Hochschulschrift:
Zugl.: Hannover, Tierärztl. Hochsch., Inst. für Pathologie, Diss., 2009
Anmerkungen:
Beschreibung:
Malaria, Artemether, Chromatolyse. - Artemisinin compounds are now used as first-line antimalarial drugs but converse information is available regarding animal and human toxicity. The aim of this study was a morphological evaluation of brains and ears of dogs after administration of multiple-doses of artemether or artemether-lumefantrine for three and eight-days in two various modes of application (i. m. or orally). Dogs treated with high-doses (40 mg/kg b. w.) of artemether for eight days intramuscularly displayed significantly more neuropathological changes in the brain stem with various degrees of severity compared to all other experimental groups of animals.
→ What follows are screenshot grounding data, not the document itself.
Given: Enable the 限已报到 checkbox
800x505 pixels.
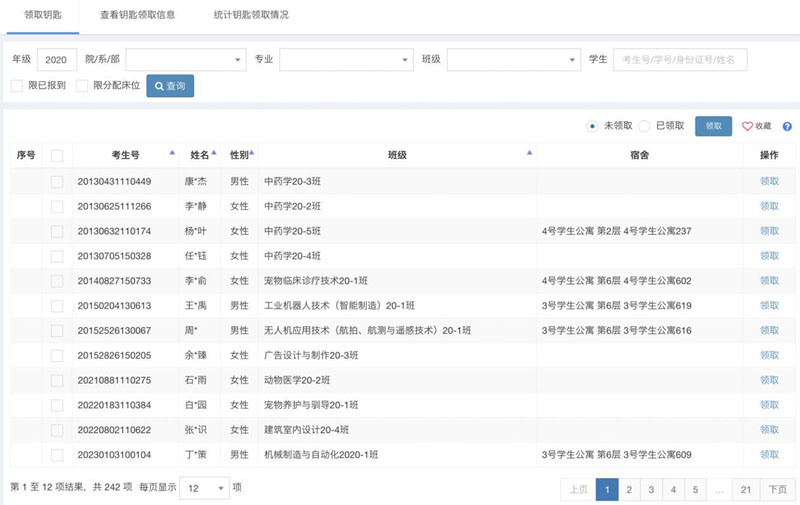Looking at the screenshot, I should [x=17, y=86].
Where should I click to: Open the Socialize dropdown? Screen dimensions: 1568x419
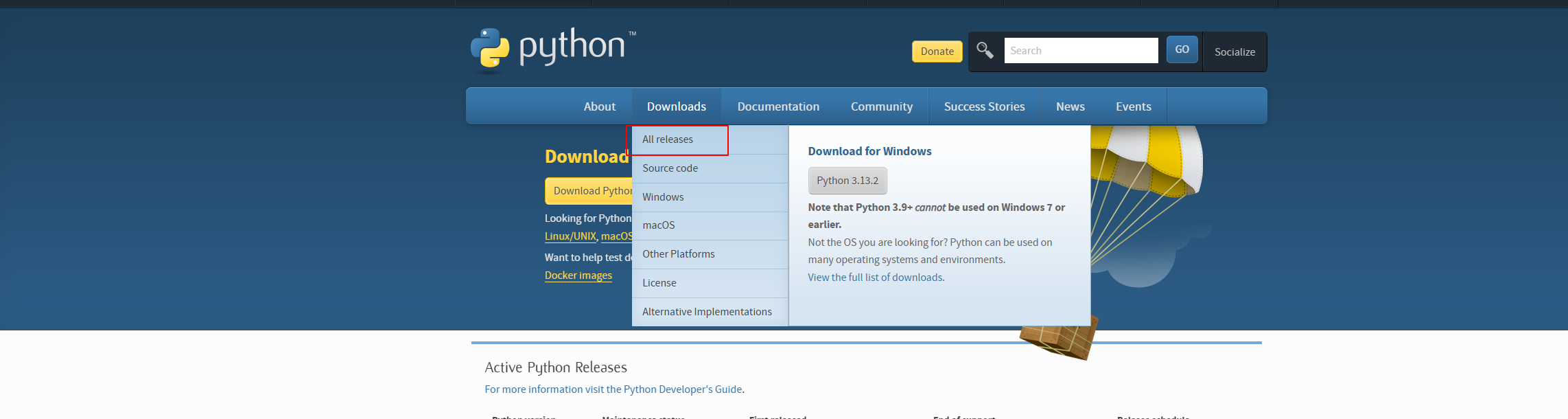tap(1234, 52)
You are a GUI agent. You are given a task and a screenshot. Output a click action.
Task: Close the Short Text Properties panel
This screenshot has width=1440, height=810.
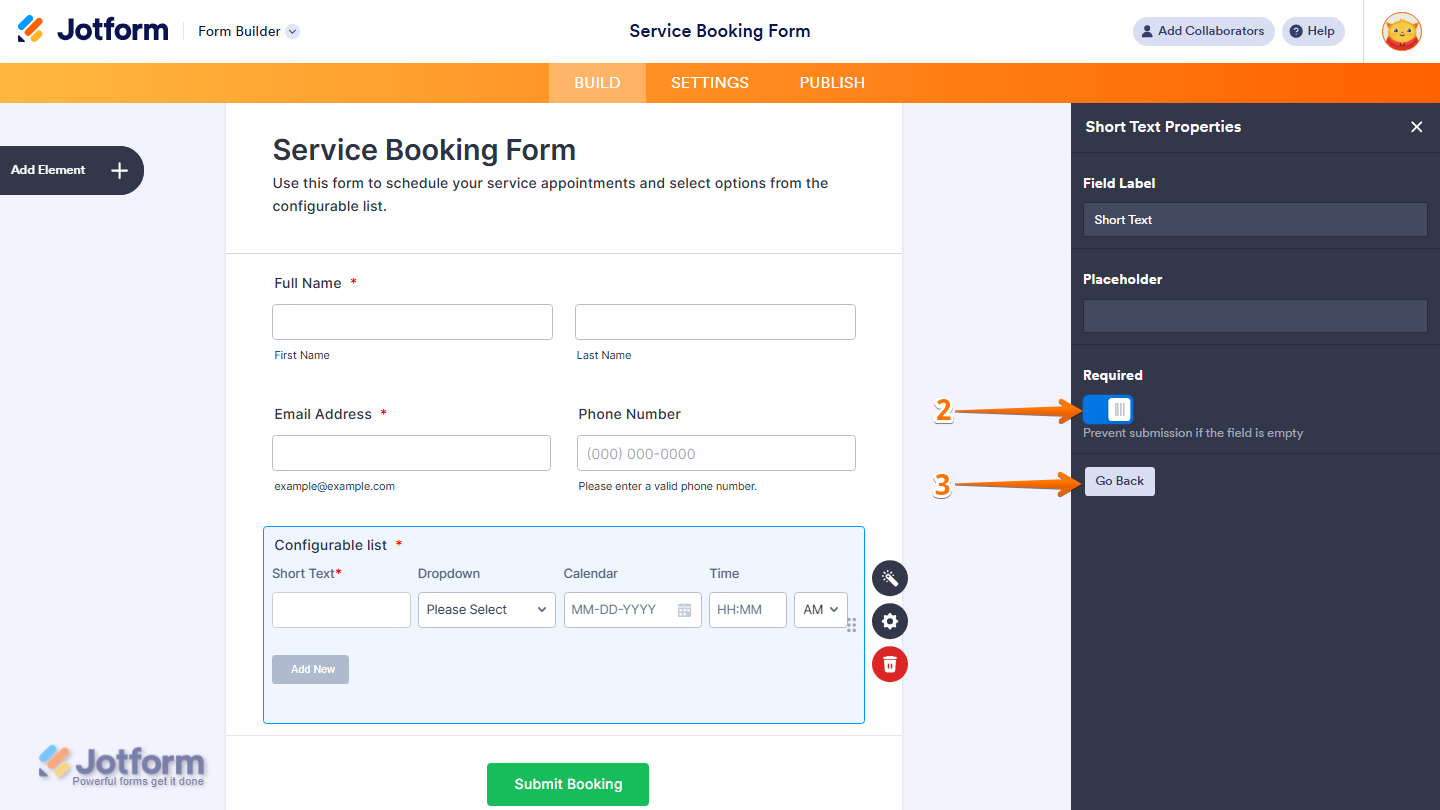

The alterations in the brain occurred in a dose- and time-related and non-specific manner. The lesions included neuronal degeneration characterized by central chromatolysis, total chromatolysis, swelling and rounding of neurons, increased granular eosinophilic cytoplasm, vacuolization of cytoplasm and neuronal necrosis characterized by karyopyknosis, karyorrhexis and karyolysis. In addition, axonal damage in form of spheroid formation, and mild inflammatory changes were present. Reactive lesions were characterized by gliosis located in areas with neuronal damage. Occasionally mild inflammatory infiltrations were observed. The pathogenesis of neurotoxicity is not well understood, but appears to be closely related to a sustained level of the circulating drug (prolonged exposure time) or a metabolite. Laboratory research on this topic has decreased in recent years, even as major questions regarding to neurotoxicity remained to be addressed. If effective pharmacovigilance is to be maintained with the continued increase in the use of artemisinins, it is particularly important that progress is made in these areas. Although neurotoxicity in animal studies has been documented fairly well, the artemisinins have been increasingly deployed in the global fight against falciparum malaria in humans, even though it cannot be completely ruled out that the artemisinin derivatives have a potential neurotoxic effect in humans.